Antibody responses were measured by ELISA to the JEV pool of peptides (P6, P7, P8, P9, P10, P12 and P13) in (A) those who were both JEV and DENV seropositive (JEV+DEV+, n = 30), JEV seropositive but seronegative for DENV (JEV+DEV-, n = 30), DENV seropositive but JEV seronegative (JEV-DENV+, n = 30) or seronegative for both (JEV-DENV-, n = 30). (B) Who were seronegative for JEV and previously had primary DENV infection due to either DENV1 (n = 10), DENV2 (n = 10), DENV3 (n = 10) or DENV4 (n = 10) and in individuals who were immunized for JEV but DENV seronegative (DENV-JEV+, n = 10) Error bars indicate the median and the interquartile range. The horizontal dotted line represents the cut-off value of 0.382, which was considered as the mean, ±3SD of the optical density of antibody levels in JEV- and DENV- seronegative individuals. *P<0.05, **P<0.01, ***P<0.001, ****P<0.0001. The differences in the responses to the JEV-specific antibodies were assessed by Mann Whitney two-tailed test.
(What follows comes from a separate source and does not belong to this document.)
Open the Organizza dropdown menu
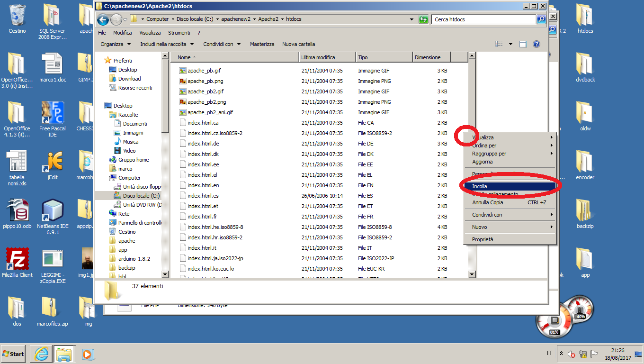 pyautogui.click(x=115, y=44)
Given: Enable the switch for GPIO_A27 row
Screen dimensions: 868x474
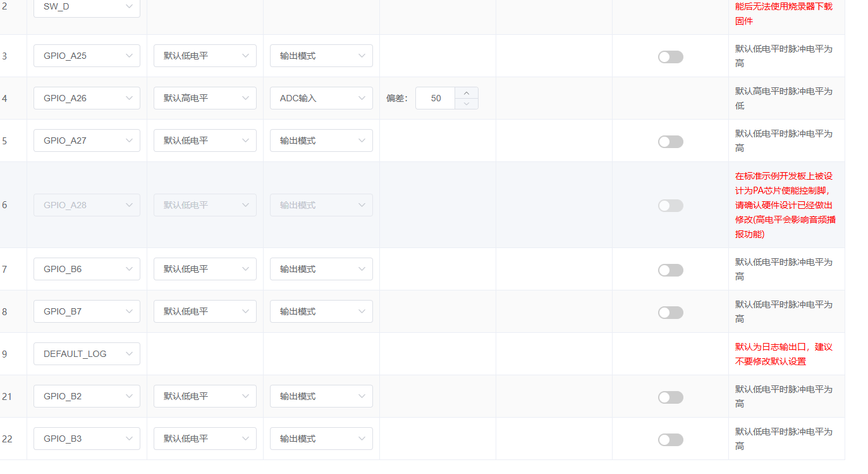Looking at the screenshot, I should (x=670, y=142).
https://doi.org/10.1371/journal.pone.0238609.g002

Development of an in-house ELISA to detect JEV-specific IgG antibody responses

As P6, P7, P8, P9, P10, P12, and P13 were the most frequently recognized peptides by JEV immune, but DENV non-immune individuals (JEV+DENV-), we then sought to investigate the antibody responses to these peptides pooled together in the above 4 groups of individuals. We found that all individuals (100.0%) who were JEV vaccinated but DENV seronegative (JEV+DENV-) and all individuals (100.0%), who were JEV vaccinated seropositive for DENV (JEV+DENV+) responded to this pool of peptides (Fig 2A). None of JEV and DENV seronegative individuals (JEV-DENV-) responded to this peptide pool, whereas only 3/30 (10.0%) JEV-DENV+ individuals responded to this peptide pool (Fig 2A).
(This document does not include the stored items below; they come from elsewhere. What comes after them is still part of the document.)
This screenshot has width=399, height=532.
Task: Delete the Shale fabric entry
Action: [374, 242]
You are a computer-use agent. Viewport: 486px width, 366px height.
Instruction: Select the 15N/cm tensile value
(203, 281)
We then evaluated the suitability of this peptide pool to be used to differentiate JEV-specific IgG responses from those who were also seropositive for DENV. We considered the cut-off value for a positive result for this peptide pool as the mean ± 3 SD (standard deviations) of the OD of the sera of patients who were seronegative for both JEV and DENV. Accordingly, all responses to this peptide pool which were above 0.382 OD read at 450nm was considered as a positive result. All JEV+ DENV- individuals had antibody levels >0.382 OD value which was considered as a positive cut-off value (Fig 2A).

According to the bioinformatics analysis these seven peptides have less than 36% homology with four DENVs (S1 Table and S1 Fig). Furthermore, according to the linear B cell epitope prediction tools (Ellipro-www.iedb.rg, Bepipred-www.iedb.org, BCEpredcrdd.osdd.net, and ABCpred- crdd.osdd.net; S3 Table), these seven peptides were found to be exposed to outside of the E protein (S2 Fig) and therefore, have higher potential to be immunogenic peptides.

Cross reactivity of JEV-specific peptides in those with primary DENV infection

As these 7 peptides included in the peptide pool (P6, P7, P8, P9, P10, P12, and P13) had different homology with the four DENV serotypes, we proceeded to evaluate the possible cross reactivity of these peptides with those who had been infected with different DENV serotypes in the past. As it would be difficult to differentiate cross reactivity of this peptide pool in individuals who had been infected with multiple DENV serotypes in the past, we evaluated the cross reactivity of this JEV-specific peptide pool in those who had been infected with only one DENV serotype in the past. Using a T cell-based assay described above [23, 25], we evaluated the JEV peptide pool specific IgG responses, in individuals who had past infection with each DENV serotype. Only one person (1/10) who was JEV seronegative and was found to be immune to DENV1 serotype gave positive response, and 1/10 individuals who were seronegative for JEV but were immune to the DENV2 serotype gave a positive response to this peptide pool consisting of 7 peptides. In addition, 2/10 individuals who were seronegative for JEV but were immune to DENV3+ also responded to this peptide pool, whereas none of the JEV seronegative but immune to DENV4+ individuals responded to this peptide pool. (Fig 2B). The E protein specific responses were measured by the Indirect Panbio IgG ELISA, which has the DENV E protein as the coating antigen and the responses were expressed as PanBio unit. The responses of all 30 individuals is shown S4 Table. There was no difference in the DENV-IgG responses in those 3/30 individuals’ who responded to the JEV-specific peptides, compared to those who did not.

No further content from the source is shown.